The answer seemingly put him at odds with running mate Donald Trump, who has largely advocated a pullback from foreign conflicts and requiring US allies to take on more of their own defense. It also lines him up more closely with Democratic presidential candidate Hillary Clinton and his debate opponent, Virginia Sen. Tim Kaine, both of whom have advocated a Syrian no-fly zone.
"The United States of America should be prepared to use military force to strike military targets of the Assad regime to prevent them from this humanitarian crisis that is taking place in Aleppo," Pence said in reference to the besieged Syrian city.
"I truly do believe that what America ought to do right now is to immediately establish safe zones," Pence said at the first and only vice presidential debate, at Longwood University in Farmville, Virginia, "so that families and vulnerable families with children can move out of those areas (and) work with our Arab partners in real time to make that happen."
It wasn't the only time Pence departed from his running mate's script on foreign policy issues or denied some of Trump's foreign policy pronouncements.
Pence repeatedly criticized Clinton and Kaine for the drawdown of US troops in Iraq, blaming Clinton for failing to negotiate an agreement with Iraq that would have provided legal protections for US troops there.
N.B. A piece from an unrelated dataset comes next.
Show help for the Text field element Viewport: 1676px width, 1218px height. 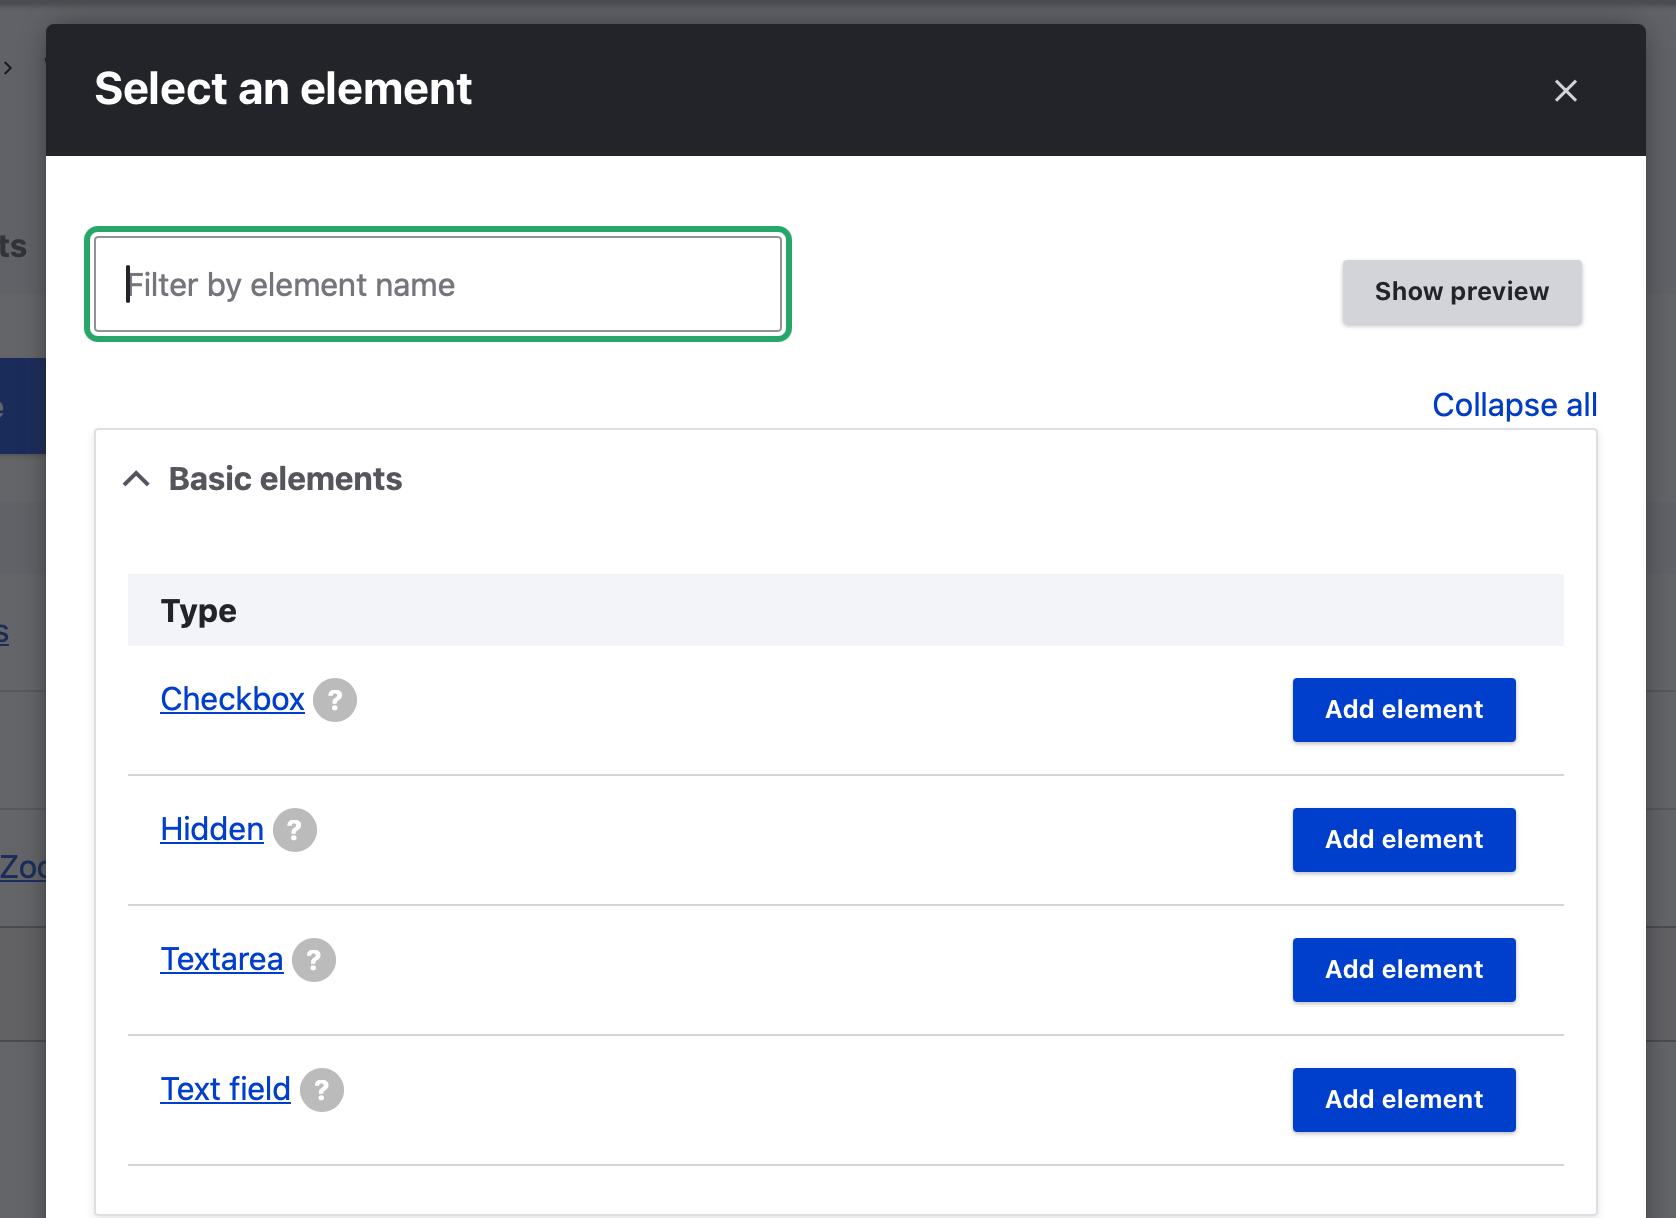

While the Obama administration was not successful in making such an arrangement, Pence didn't mention that the Obama White House inherited an agreement from President George W. Bush that required all US troops to leave Iraq by 2011 or that the Iraqi parliament had refused to grant US troops legal immunity if they stayed in the country.
Moreover, in a 2006 interview with CNBC, Trump said he wanted to see Bush, then still president, "get us out of Iraq, which is a total mess, a total catastrophe, and it's not going to get any better. It's only going to get worse."
Pence also denied that he or Trump had ever praised Russian President Vladimir Putin as a better leader than President Barack Obama, though both have spoken positively of him and the Indiana governor told CNN's Dana Bash in September that he was a "stronger leader" than the current occupant of the Oval Office.
In Asia, Trump advocated letting US allies deal with the threat of a nuclear North Korea on their own, even suggesting that longtime US partners like South Korea and Japan obtain nuclear weapons themselves. Kaine pounced on this at one point, saying that "Trump believes that the world will be safer if more nations have nuclear weapons."
Pence, for his part, outlined a position that didn't sound much like Trump's. The Indiana governor said that "we need an effective US diplomacy to marshal the nations in the Asian rim to put pressure on North Korea," which is what the Obama administration and its predecessors have favored.
The White House, however, has opposed a no-fly zone in Syria. The safe zone would be an area inside the country that the US and allied planes would defend from Syrian or Russian attack. It raises thorny legal problems, because doing so without the host country's permission means violating international law. And the possibilities for military escalation are very high if a US, Russian or Syrian plane were shot down. At this point, many military experts say a no-fly zone isn't possible.
Trump has said that he would be willing to support a safe zone, but only financially. When asked whether the US should be involved in establishing safe zones, Trump told CBS' "Face the Nation" in October 2015 that he would "help them economically, even though we owe $19 trillion."
In that same interview, Trump said he would "love a safe zone for people."
"What they should do is, the countries should all get together, including the Gulf states, who have nothing but money, they should all get together and they should take a big swath of land in Syria and they do a safe zone for people, where they could to live, and then ultimately go back to their country, go back to where they came from," Trump said.
Clinton called for a no-fly zone in Syria in October 2015, soon after Russia entered the country and started a bombing campaign to help President Bashar al-Assad.
"I personally would be advocating now for a no-fly zone and humanitarian corridors to try to stop the carnage on the ground and from the air," Clinton said in an interview with Boston's WHDH.
The White House has said a Syrian safe zone is off the table because of the enormous military commitment it would take to effectively enforce it and the ongoing responsibility of protecting its borders. Several Pentagon officials have told Congress that the costs would outweigh the benefits because it would increase the risk of a direct confrontation between US forces and Russia or Syria in the skies.
President Barack Obama laid out some of the complexities of a no-fly zone in remarks he made in Germany in April. "It's not a matter of me not wishing I could help and protect a whole bunch of people," Obama said. "It's a very practical issue about how do you do it? And who is going to put on a bunch of ground troops inside of Syria? And how do you let people in? And who do you let in and who do you let out? And how is it monitored?"
Obama said that after multiple talks about a possible safe zone with the Defense Department, "It is very difficult to see how it would operate, short of us essentially being willing to (use) militarily take over a big chunk of that country."
Kaine has said that while he initially supported the administration's argument against safe zones, by December 2015, he had changed his mind. That month he told a Senate Armed Services Committee hearing that "the absence of the humanitarian zone will go down as one of the big mistakes that we've made."